How screwed am I ZFS degraded

jdabb

Dabbler
Joined
Aug 4, 2019
Messages
42
I just replaced one of my faulted drives and now the drive shows up as replacing and I can see some ghost drives as either unavailable or removed. I also have more faulted drives and my pool is operating on degraded as of right now how screwed am I and how can i fix the drive that is stuck on replacing?

1694561270926.png
 

Heracles

Wizard
Joined
Feb 2, 2018
Messages
1,401
Your vDev is RaidZ2, so can survive the loss of 2 drives.

First thing would be to do a complete backup of all your data while they are still available.

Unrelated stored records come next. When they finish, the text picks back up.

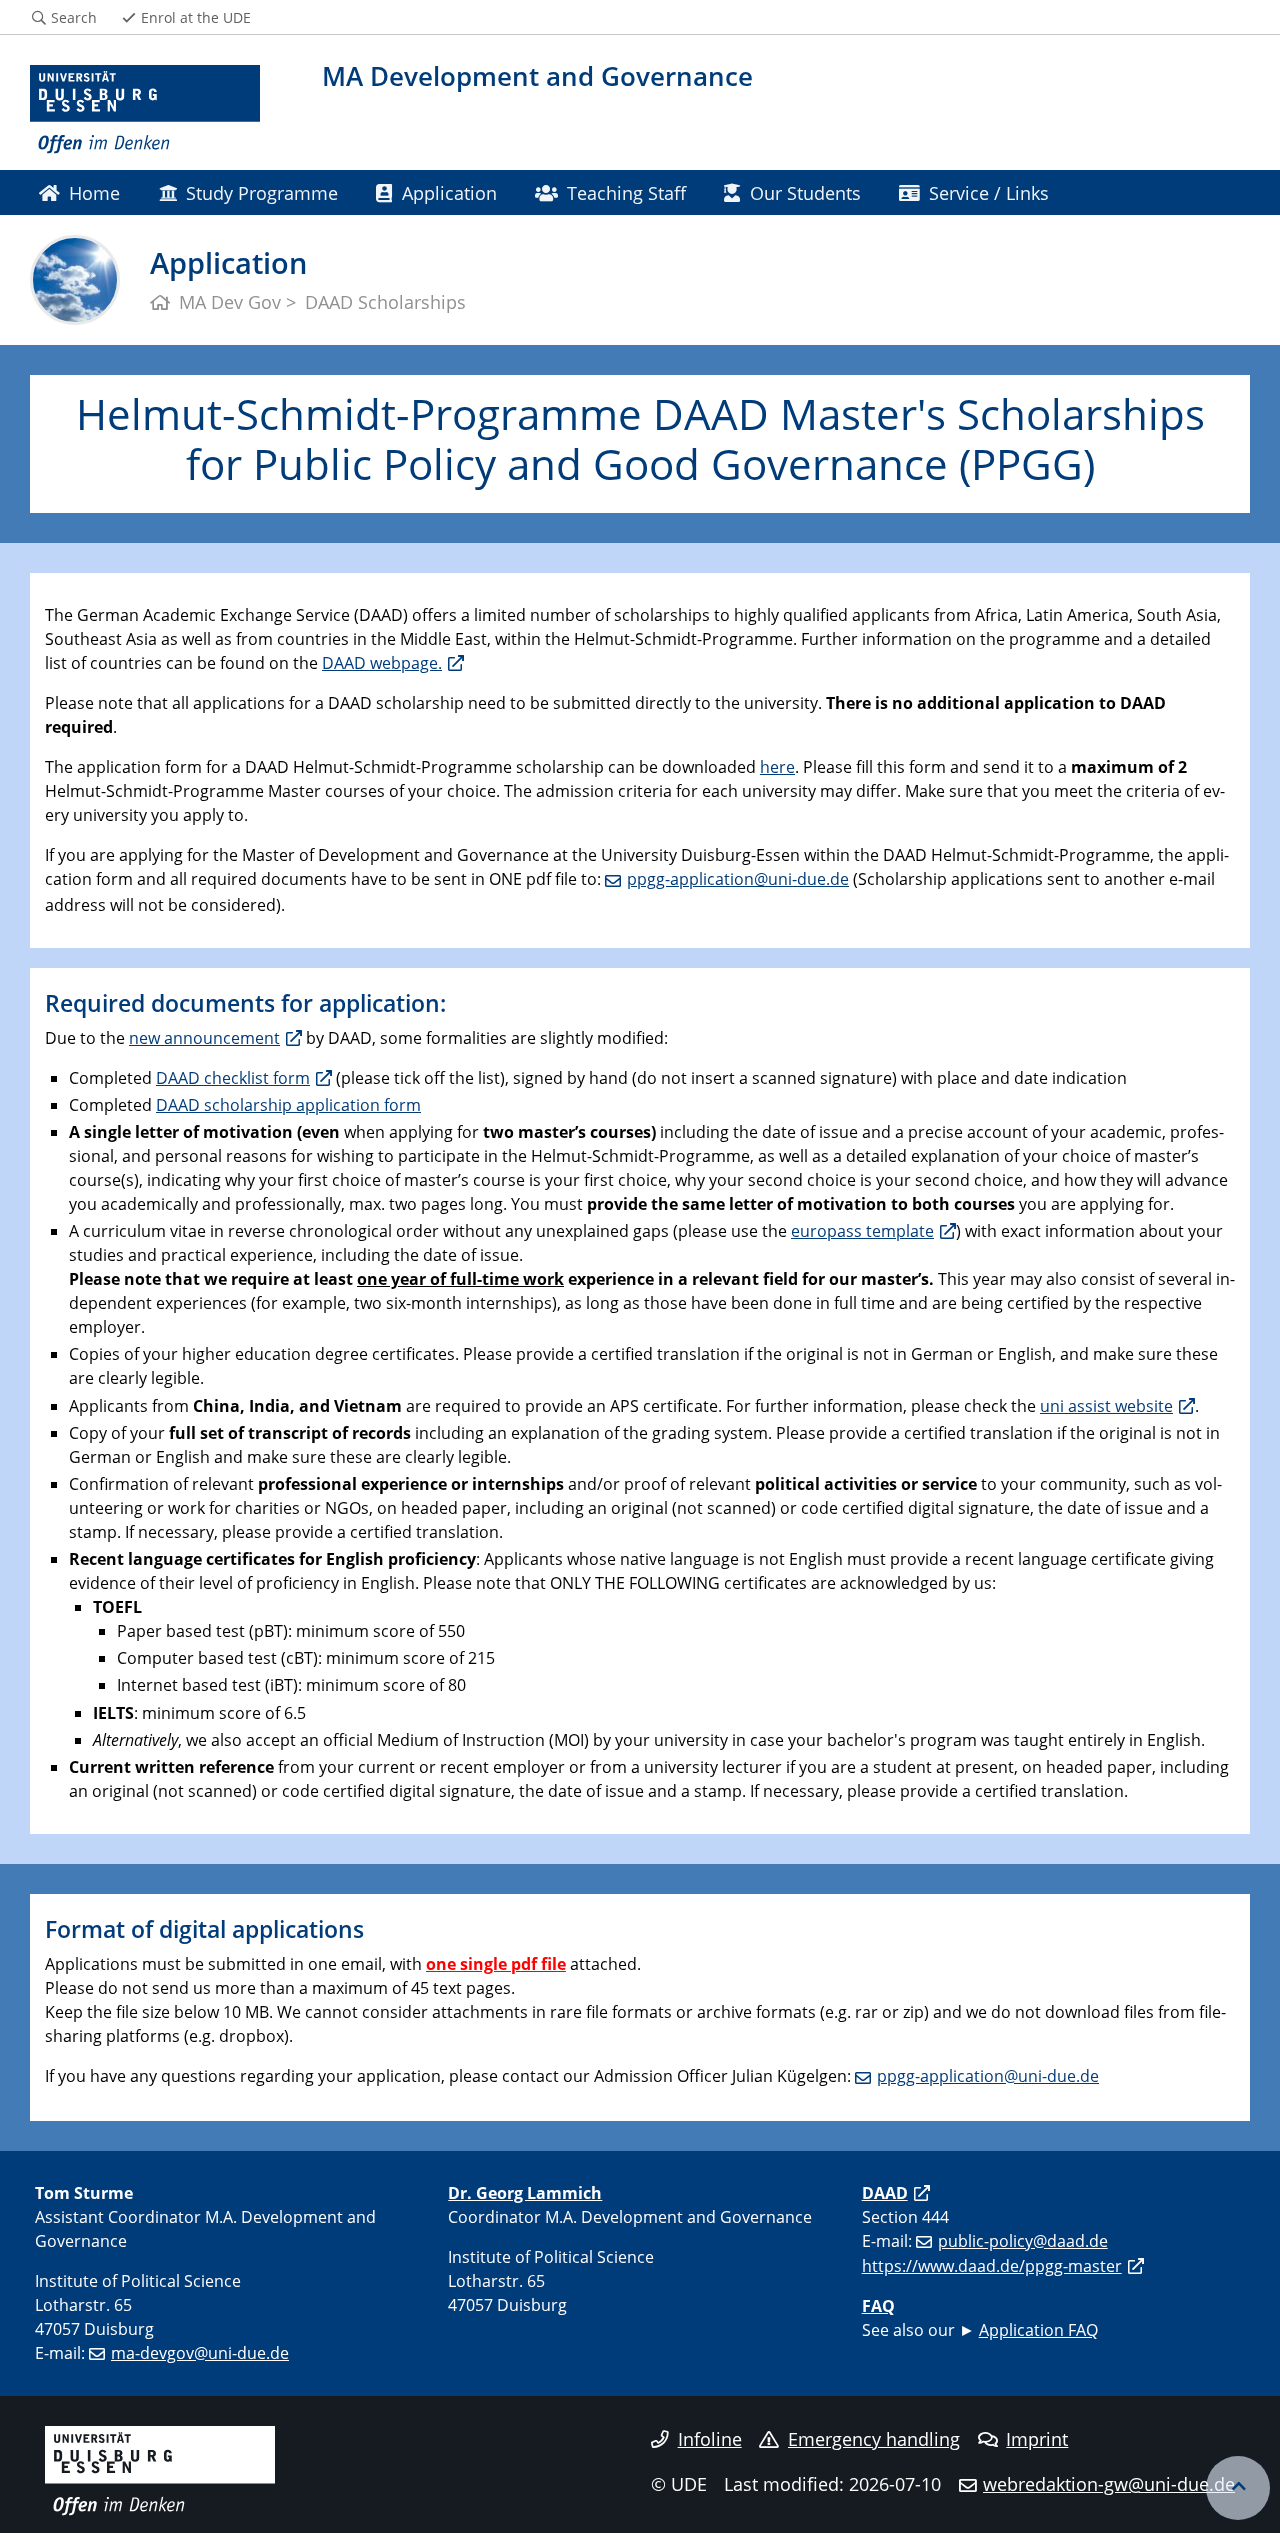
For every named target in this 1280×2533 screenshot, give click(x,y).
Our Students (805, 192)
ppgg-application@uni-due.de (738, 879)
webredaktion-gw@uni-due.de (1109, 2484)
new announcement (204, 1038)
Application (449, 192)
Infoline (710, 2439)
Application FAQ (1038, 2330)
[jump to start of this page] (1238, 2488)
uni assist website (1106, 1406)
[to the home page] (145, 110)
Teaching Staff (626, 192)
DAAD (885, 2193)
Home (94, 192)
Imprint (1037, 2439)
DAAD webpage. (382, 663)
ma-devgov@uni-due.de (200, 2353)
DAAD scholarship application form (288, 1105)
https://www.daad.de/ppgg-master (992, 2266)
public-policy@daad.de (1023, 2241)
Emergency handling (874, 2439)
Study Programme (262, 192)
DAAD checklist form (233, 1078)
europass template (862, 1231)
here (777, 767)
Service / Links (989, 192)
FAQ (878, 2306)
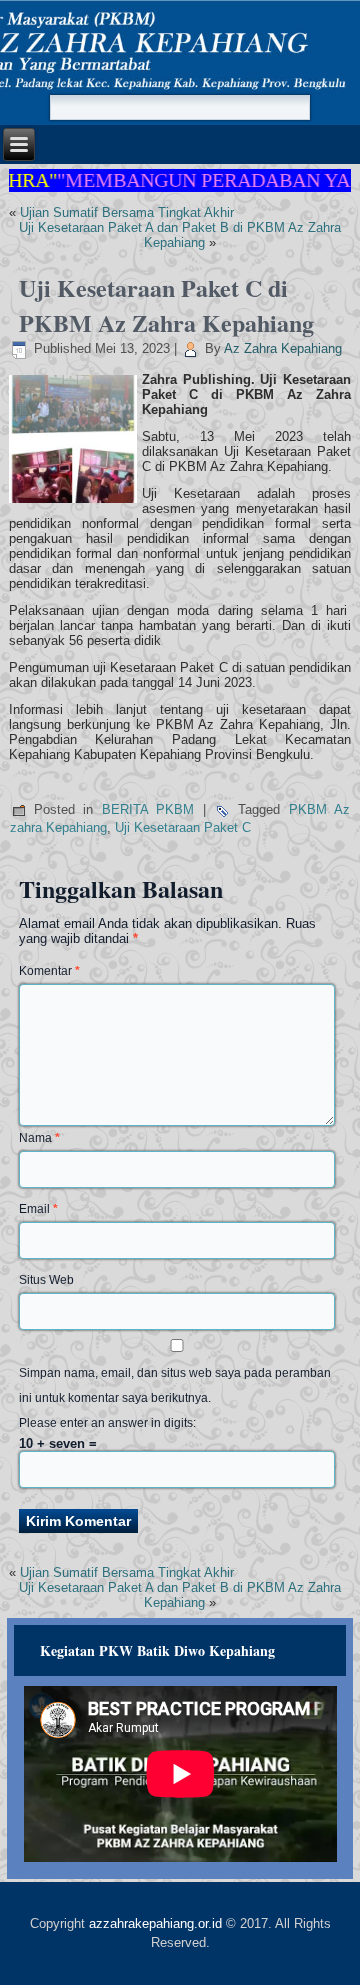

Once the backup is done, you will need to replace these faulted drives. Please, post the output of zpool status -v as well as the entire description of your hardware.
 

jdabb

Dabbler
Joined
Aug 4, 2019
Messages
42
~ > zpool status -v pool: Dexter state: DEGRADED status: One or more devices is currently being resilvered. The pool will continue to function, possibly in a degraded state. action: Wait for the resilver to complete. scan: resilver in progress since Tue Sep 12 19:00:08 2023 2.87T scanned at 1.75G/s, 1.68T issued at 1.02G/s, 60.3T total 8.97G resilvered, 2.78% done, 16:22:35 to go config: NAME STATE READ WRITE CKSUM Dexter DEGRADED 0 0 0 raidz2-0 DEGRADED 0 0 0 a748340d-bb16-11e9-9bb0-0cc47a694170 ONLINE 0 0 0 676cfe29-d36f-11e9-a78e-0cc47a694170 ONLINE 0 0 0 b14af7d5-bb16-11e9-9bb0-0cc47a694170 ONLINE 0 0 0 b64d09c5-bb16-11e9-9bb0-0cc47a694170 ONLINE 0 0 0 replacing-4 DEGRADED 0 0 0 7596868719220382264 UNAVAIL 0 0 0 was /dev/disk/by-partuuid/bb52065f-bb16-11e9-9bb0-0cc47a694170 2f72e03e-2820-4415-bee7-85e456a93abf REMOVED 0 0 0 1c269990-88ef-467e-a68d-8d2350fa95da REMOVED 0 0 0 fb3bf593-68cc-4f77-b24f-a377d94636e3 ONLINE 0 0 0 (resilvering) c05bd936-bb16-11e9-9bb0-0cc47a694170 ONLINE 0 0 0 raidz2-1 DEGRADED 0 0 0 63508770-9d3f-11ea-81d7-0cc47a694170 ONLINE 0 0 0 648d22a5-9d3f-11ea-81d7-0cc47a694170 ONLINE 0 0 0 65bb283c-9d3f-11ea-81d7-0cc47a694170 ONLINE 0 0 0 66ddb31a-9d3f-11ea-81d7-0cc47a694170 ONLINE 0 0 0 66297536752324112 UNAVAIL 0 0 0 was /dev/disk/by-partuuid/6abdb6cd-9d3f-11ea-81d7-0cc47a694170 6fc92053-9d3f-11ea-81d7-0cc47a694170 ONLINE 0 0 0 raidz2-2 DEGRADED 0 0 0 97d795c2-13a2-4434-afd7-c28caefc4165 DEGRADED 0 0 0 too many errors c77dd2f1-3f2f-4949-b73a-d079255a0847 ONLINE 0 0 0 c0f28785-1bef-4e1b-a655-69e421ca1343 ONLINE 0 0 0 (resilvering) 5af512ea-f485-4ca1-ada5-ab1a7f46b51c DEGRADED 0 0 0 too many errors 78e48027-c7cb-46df-bdfb-6e8998b0f469 ONLINE 0 0 0 80aab91e-66b9-48d6-82f1-c0009d764d37 ONLINE 0 0 0 (resilvering) raidz2-3 DEGRADED 0 0 0 a3260249-2c26-42c0-aebc-f5804f47bbb6 ONLINE 0 0 0 b6aba92c-08ae-4263-987c-47f56687c278 ONLINE 0 0 0 d25945ea-09ae-4f21-a59c-2352411435b0 ONLINE 0 0 1 (resilvering) 2c7e5a12-4122-4702-8da4-4fc0ec6d5492 ONLINE 0 0 0 (resilvering) ad359653-8699-4821-a89e-3c7c715175de DEGRADED 0 0 0 too many errors eee2e748-20c7-48c6-b508-65e700ce95d3 ONLINE 0 0 0 errors: No known data errors
 

Heracles

Wizard
Joined
Feb 2, 2018
Messages
1,401
Thanks for the output.

So you have 4x RaidZ2 vdevs. Each one can loose 2 drives without loosing your data.

So vDev 0 :
One drive is down and is being actively replaced as of now (see the drive marked as re-silvering).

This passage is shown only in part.